- [Tasks to carry out]
a: In the passage on debate technique, answer these:
(i) What did Aristotle call the false rhetoric that the passage mentions?
(ii) What do the cheaters seek to do instead of persuading or confusing?
(iii) Which religion does the passage name as the polemicists' bête noire?
b: In the passage on debate technique, revise the part that opens with the words "The method which" and closes with "to humiliate him.", putting "opponent" wherever "adversary" appears.

- [Excerpted passage]
=======
Cheaters’ “debate” technique has been simplified a lot lately.


They do not appeal to the refinement of old sophists or to that
false rhetoric that Aristotle called eristic. In order to save time, or
out of laziness and incapacity to study those things, they move
the dispute from the terrain of logic to that of psychological
manipulation, seeking not to persuade or even to confuse, but
simply to scare and subjugate.

The method which they use for this purpose is simple.


Feigning great innocence, they throw out shocking or insulting
statements in a misleadingly sophisticated language. Then they
immediately impose on their adversary politeness rules that
exclude all the possibility of an equivalent complaint or retort, so
that the unhappy creature has no choice but give in to the trick,
trying to move shyly in a terrain that has been already
demarcated to humiliate him.

The polemicists who have been most successful in


employing this technique are the Four Jackasses of Apocalypse –
Richard Dawkins, Christopher Hitchens, Sam Harris e Daniel
Dennett – whose extremely modest objective is to wipe out
religion from the face of the Earth, imposing in its place the cult
of “reason “ and “science”.
They do not hate all religions equally. Their bête noire is
Christianity, and especially Catholicism, in which they declaredly
see the greatest enemy of mankind. For reasons we shall soon
point out, they prefer to try to destroy it by a generalized attack
against “religion”, in the rather reasonable hope that the
suppression of the genus will bring along the annihilation of the
species.
=======
- [Listed records]
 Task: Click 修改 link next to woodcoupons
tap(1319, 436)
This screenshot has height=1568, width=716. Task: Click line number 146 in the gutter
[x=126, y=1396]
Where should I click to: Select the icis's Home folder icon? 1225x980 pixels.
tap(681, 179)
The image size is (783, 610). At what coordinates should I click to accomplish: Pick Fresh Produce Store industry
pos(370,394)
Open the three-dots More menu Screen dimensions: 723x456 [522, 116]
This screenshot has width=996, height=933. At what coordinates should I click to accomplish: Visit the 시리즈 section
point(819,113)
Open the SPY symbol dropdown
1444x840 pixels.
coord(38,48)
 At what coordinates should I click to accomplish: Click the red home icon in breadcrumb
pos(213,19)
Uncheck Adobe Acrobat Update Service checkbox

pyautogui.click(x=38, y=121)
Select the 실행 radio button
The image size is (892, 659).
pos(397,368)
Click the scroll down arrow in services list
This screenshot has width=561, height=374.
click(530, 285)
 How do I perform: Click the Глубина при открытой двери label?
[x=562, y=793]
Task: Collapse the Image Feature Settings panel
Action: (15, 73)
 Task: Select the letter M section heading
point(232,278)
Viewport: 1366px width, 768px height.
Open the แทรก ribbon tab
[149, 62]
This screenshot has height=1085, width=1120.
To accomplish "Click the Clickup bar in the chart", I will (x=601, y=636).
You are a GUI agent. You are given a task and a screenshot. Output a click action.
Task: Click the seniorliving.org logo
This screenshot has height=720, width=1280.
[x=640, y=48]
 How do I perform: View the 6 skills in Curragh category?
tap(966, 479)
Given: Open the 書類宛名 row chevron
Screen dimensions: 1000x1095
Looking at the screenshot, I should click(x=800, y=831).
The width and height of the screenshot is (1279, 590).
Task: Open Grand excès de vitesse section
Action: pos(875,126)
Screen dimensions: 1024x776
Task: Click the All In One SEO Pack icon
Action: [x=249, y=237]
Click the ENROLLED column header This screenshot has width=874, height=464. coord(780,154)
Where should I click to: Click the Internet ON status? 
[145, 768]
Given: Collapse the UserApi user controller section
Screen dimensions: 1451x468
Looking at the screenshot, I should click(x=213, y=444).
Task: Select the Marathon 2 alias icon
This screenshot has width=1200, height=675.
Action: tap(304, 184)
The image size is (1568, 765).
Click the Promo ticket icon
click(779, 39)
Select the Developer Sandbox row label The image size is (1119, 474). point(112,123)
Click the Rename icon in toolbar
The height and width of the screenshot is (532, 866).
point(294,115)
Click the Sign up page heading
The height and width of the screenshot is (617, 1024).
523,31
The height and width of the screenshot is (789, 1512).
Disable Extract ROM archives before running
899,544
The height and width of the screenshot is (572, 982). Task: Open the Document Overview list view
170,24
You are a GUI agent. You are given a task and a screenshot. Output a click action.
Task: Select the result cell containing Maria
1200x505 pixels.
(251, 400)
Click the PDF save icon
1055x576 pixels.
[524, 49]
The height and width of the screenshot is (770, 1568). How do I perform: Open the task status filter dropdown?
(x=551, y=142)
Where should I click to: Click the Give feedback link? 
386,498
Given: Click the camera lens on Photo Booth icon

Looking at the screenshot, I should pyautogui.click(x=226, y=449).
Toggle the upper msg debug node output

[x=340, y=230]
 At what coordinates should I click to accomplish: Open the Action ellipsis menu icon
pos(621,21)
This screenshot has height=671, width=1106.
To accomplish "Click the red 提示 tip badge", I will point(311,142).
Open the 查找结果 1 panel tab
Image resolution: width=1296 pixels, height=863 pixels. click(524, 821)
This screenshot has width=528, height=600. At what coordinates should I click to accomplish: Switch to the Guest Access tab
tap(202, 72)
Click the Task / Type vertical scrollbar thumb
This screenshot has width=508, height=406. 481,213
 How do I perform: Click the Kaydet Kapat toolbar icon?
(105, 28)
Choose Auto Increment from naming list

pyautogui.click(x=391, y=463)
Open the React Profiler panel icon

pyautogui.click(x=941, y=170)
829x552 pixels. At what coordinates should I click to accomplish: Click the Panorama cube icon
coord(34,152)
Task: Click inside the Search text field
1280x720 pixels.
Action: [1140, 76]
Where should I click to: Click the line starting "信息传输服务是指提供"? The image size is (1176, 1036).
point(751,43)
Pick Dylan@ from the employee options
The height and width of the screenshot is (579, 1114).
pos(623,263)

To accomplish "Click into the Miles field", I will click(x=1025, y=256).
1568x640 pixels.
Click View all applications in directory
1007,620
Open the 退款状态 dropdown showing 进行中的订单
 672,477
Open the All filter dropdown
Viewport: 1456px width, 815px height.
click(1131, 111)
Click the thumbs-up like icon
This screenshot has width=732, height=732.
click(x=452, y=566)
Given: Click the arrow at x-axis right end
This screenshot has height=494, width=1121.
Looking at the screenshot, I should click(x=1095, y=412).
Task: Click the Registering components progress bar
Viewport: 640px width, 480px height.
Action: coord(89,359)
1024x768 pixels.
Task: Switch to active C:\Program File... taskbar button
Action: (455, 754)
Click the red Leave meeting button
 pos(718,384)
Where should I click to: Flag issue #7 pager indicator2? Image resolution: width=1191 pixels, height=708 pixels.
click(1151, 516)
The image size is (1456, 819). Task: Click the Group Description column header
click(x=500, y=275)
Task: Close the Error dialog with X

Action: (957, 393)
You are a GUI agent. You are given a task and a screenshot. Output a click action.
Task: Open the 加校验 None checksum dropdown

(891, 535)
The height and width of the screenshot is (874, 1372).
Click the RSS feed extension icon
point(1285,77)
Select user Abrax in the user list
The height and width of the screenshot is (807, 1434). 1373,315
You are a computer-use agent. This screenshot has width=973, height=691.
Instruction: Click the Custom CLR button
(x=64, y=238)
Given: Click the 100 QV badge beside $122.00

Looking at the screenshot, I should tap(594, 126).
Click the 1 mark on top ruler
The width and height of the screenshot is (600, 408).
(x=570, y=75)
=======
- [Worked solutions]
a:
(i) Eristic.
(ii) To scare and subjugate.
(iii) Christianity, especially Catholicism.

b:
The method which they use for this purpose is simple.


Feigning great innocence, they throw out shocking or insulting
statements in a misleadingly sophisticated language. Then they
immediately impose on their opponent politeness rules that
exclude all the possibility of an equivalent complaint or retort, so
that the unhappy creature has no choice but give in to the trick,
trying to move shyly in a terrain that has been already
demarcated to humiliate him.